The belligerence of male entitlement and the cowardly rituals of male bonding

The belligerence of male entitlement and the cowardly rituals of male bonding

The Associated Press reports:

He let his anger flare repeatedly, interrupted his questioners and cried several times during his opening statement. She strived to remain calm and polite, despite her nervousness, and mostly held back her tears.

Throughout their riveting, nationally televised testimony on Thursday, Christine Blasey Ford and Brett Kavanaugh served as Exhibits A and B for a tutorial on gender roles and stereotypes.
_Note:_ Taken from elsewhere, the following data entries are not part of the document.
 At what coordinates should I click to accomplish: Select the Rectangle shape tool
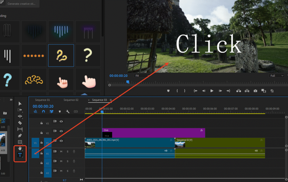[20, 141]
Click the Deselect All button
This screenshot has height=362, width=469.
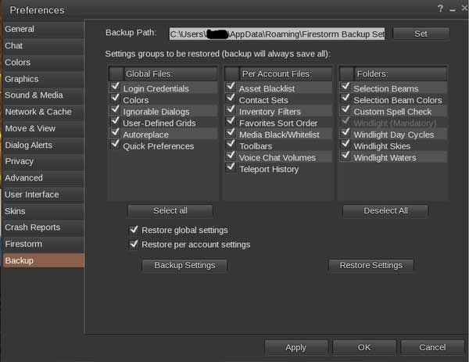coord(385,210)
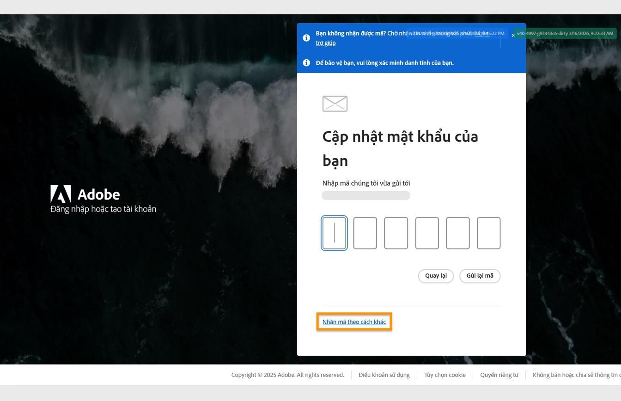Click the first verification code box
Viewport: 621px width, 401px height.
[334, 233]

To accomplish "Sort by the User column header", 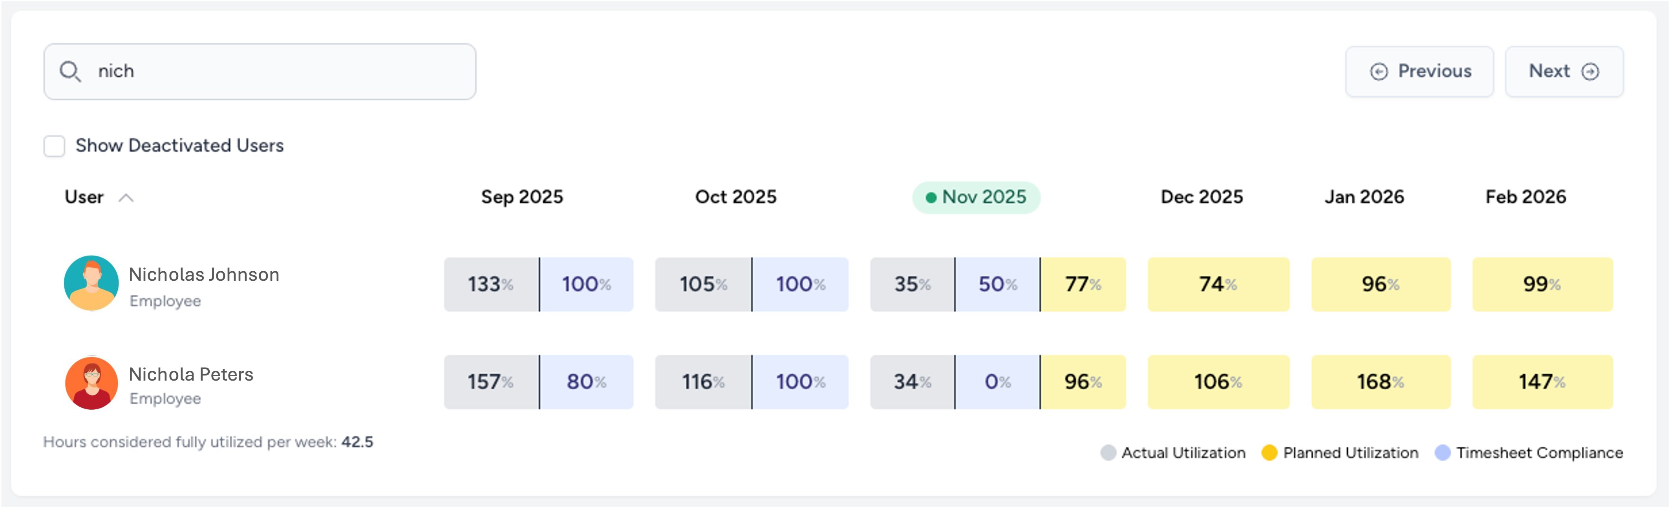I will [x=84, y=197].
Amid the deluge of reaction on social media, one prominent observation: Ford, as a woman, would have been judged as a far weaker witness had she behaved as Kavanaugh did.

“Imagine a woman openly weeping like this on a national stage and still getting elected to the Supreme Court. Or any office,” tweeted Joanna Robinson, a senior writer with Vanity Fair.
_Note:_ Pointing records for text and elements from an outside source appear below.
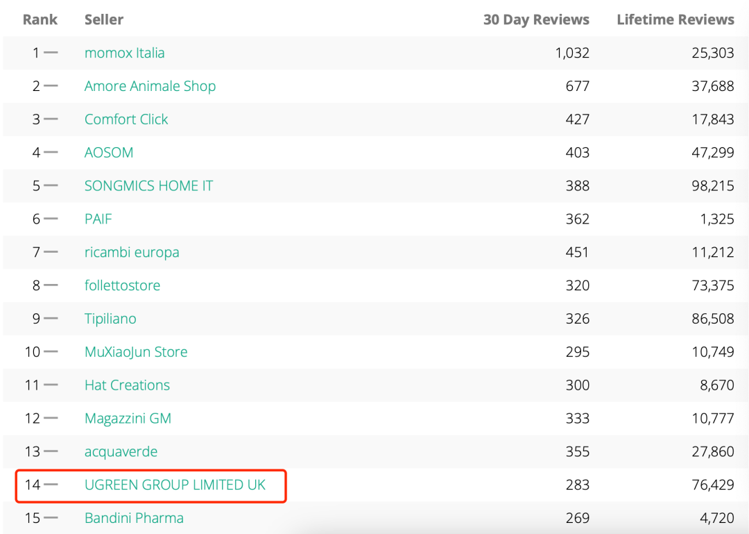Open SONGMICS HOME IT seller page
749x534 pixels.
coord(148,185)
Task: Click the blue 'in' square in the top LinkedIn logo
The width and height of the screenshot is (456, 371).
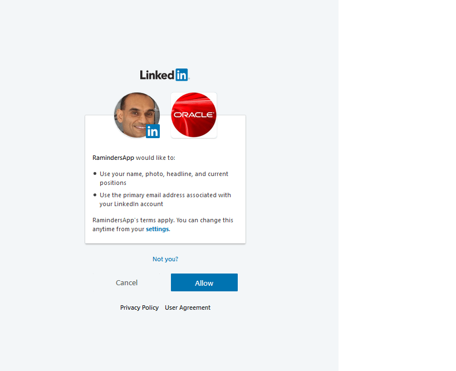Action: point(182,75)
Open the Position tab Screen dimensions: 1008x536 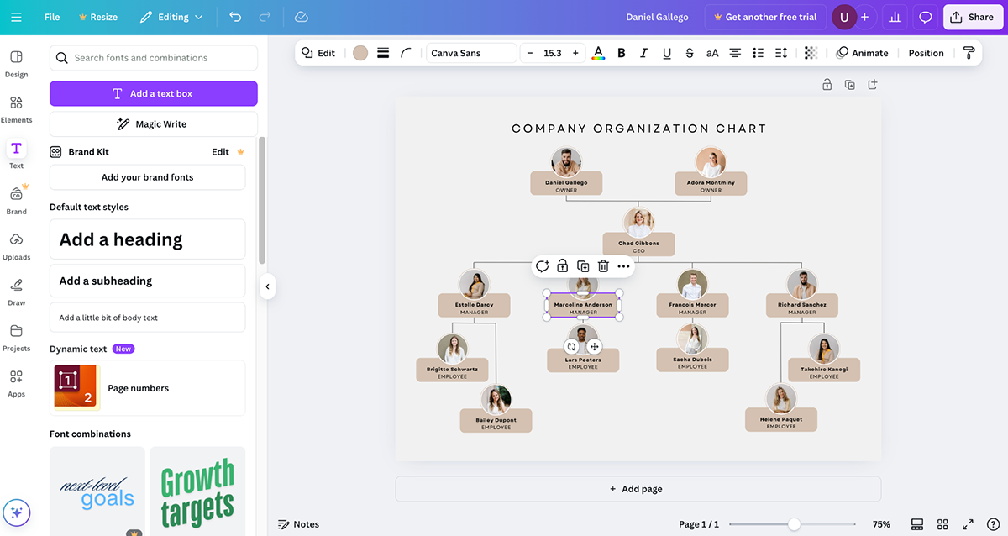pos(926,53)

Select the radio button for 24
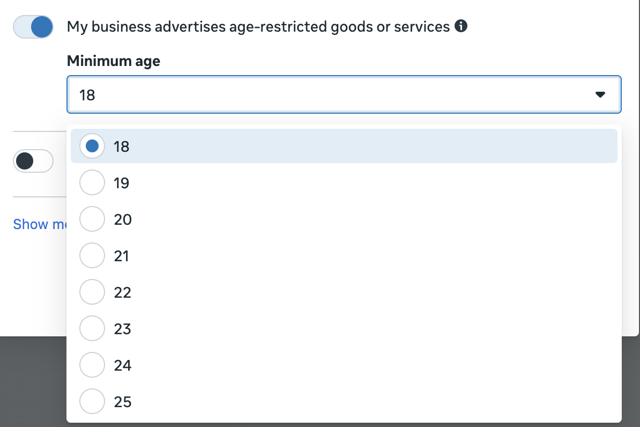92,364
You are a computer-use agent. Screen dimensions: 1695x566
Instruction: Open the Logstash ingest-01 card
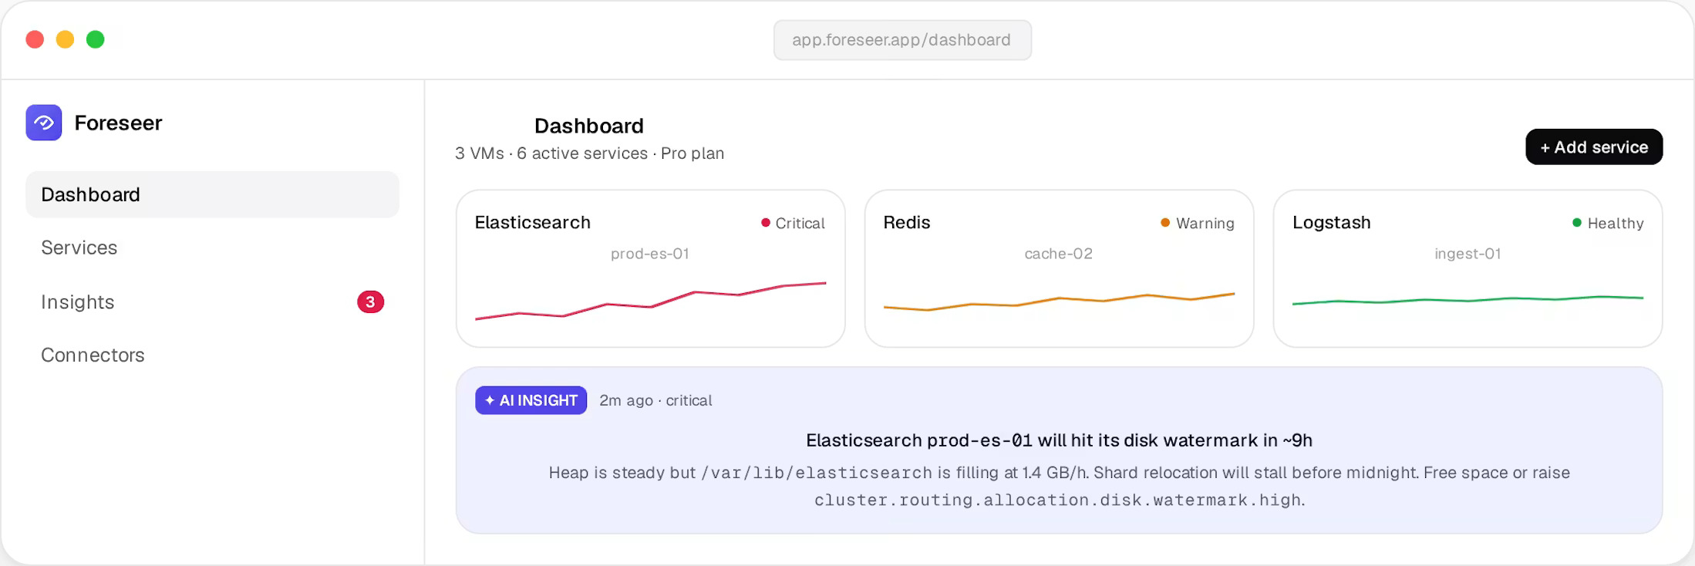click(1468, 268)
Kavanaugh, nominated to fill a vacant seat on the U.S. Supreme Court, mixed tears with fury in his statement forcefully denying Ford’s allegation that he sexually assaulted her in 1982 when they were both in high school. He choked up at several points when referring to how his family has been affected by the tempest surrounding allegations by Ford and other women. [Continue reading…]

David Rothkopf writes:

Asshole Culture has carved out a very clear, unsavory role in American film, literature and life. Entitled, wealthy bros who take what they want, treat everyone around them like shit and then rise to positions of power is a common trope in our mass culture. And, if you have been following the news recently, you know that it exists at the highest levels of the U.S. government.

In films and books, these jerks usually get their comeuppance. From the downfall of the indulgent rich of Fitzgerald to Philip Roth’s tweaking of the entitled, from the sleazy elites of Bonfire of the Vanities to the snotty villains of every private school movie ever made to greed-driven bros of The Wolf of Wall Street, wealth and privilege set them up and karma ultimately knocks them down.
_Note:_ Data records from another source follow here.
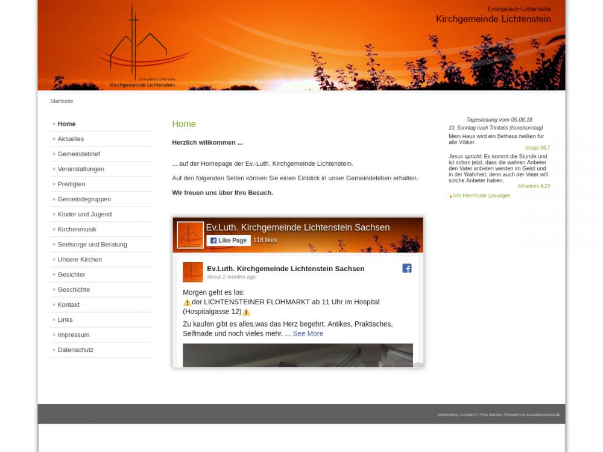Click the post author avatar icon
This screenshot has height=452, width=603.
click(x=193, y=272)
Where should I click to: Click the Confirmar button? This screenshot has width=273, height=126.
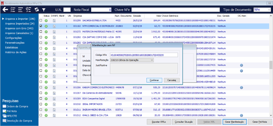pos(154,80)
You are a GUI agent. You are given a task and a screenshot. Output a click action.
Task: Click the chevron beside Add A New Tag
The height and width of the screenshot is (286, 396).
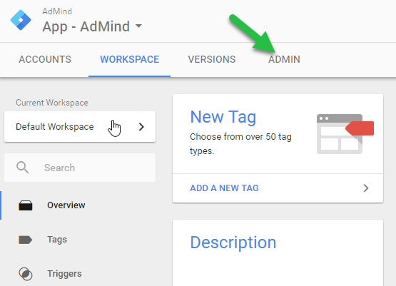[366, 188]
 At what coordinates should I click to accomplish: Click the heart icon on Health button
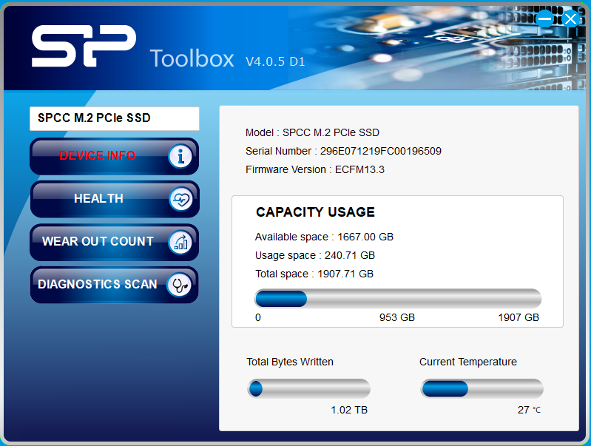tap(180, 199)
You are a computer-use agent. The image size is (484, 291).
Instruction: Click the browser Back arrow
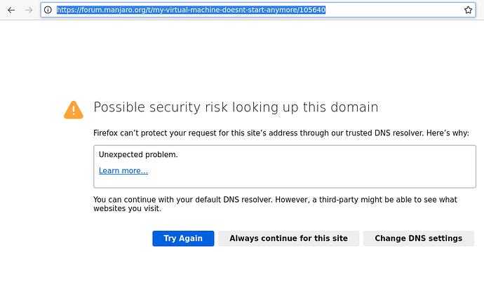(11, 11)
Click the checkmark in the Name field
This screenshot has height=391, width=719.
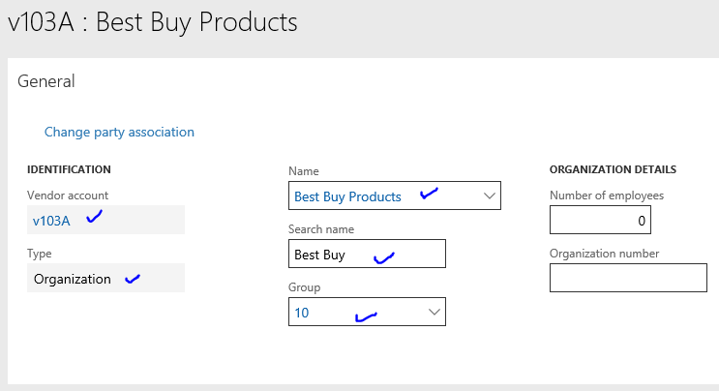tap(430, 194)
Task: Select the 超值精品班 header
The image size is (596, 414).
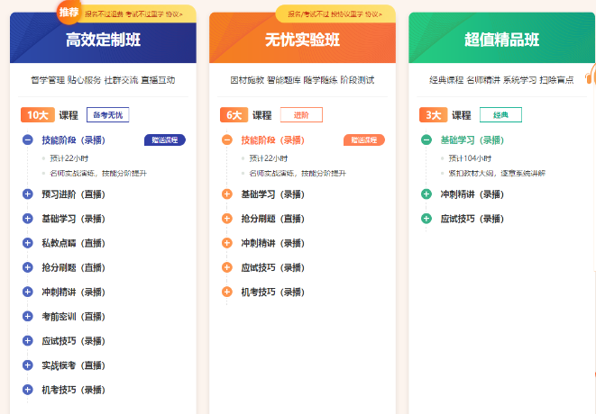Action: pyautogui.click(x=501, y=41)
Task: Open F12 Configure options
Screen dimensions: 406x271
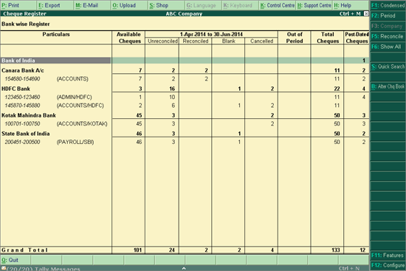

In real life, not so much. They usually just keep working their way up the greasy pole, covering for and enabling one another and rising generations of assholes to come, their paths assured by aging assholes who came before them and now sit atop big institutions.

Brett Kavanaugh, the GOP leaders in the Senate, and above all Donald Trump embody this subset of the ugliest Americans to such a degree that you can hardly believe they are real. [Continue reading…]

The New York Times notes:

Perhaps the most maddening part of Thursday’s hearing was the cowardice of the committee’s 11 Republicans, all of them men, and none of them, apparently, capable of asking Dr. Blasey a single question. They farmed that task out to a sex-crimes prosecutor named Rachel Mitchell, who tried unsuccessfully in five-minute increments to poke holes in Dr. Blasey’s story.

Eventually, as Judge Kavanaugh testified, the Republican senators ventured out from behind their shield. Doubtless seeking to ape President’s Trump style and win his approval, they began competing with each other to make the most ferocious denunciation of their Democratic colleagues and the most heartfelt declaration of sympathy for Judge Kavanaugh, in a show of empathy far keener than they managed to muster for Dr. Blasey.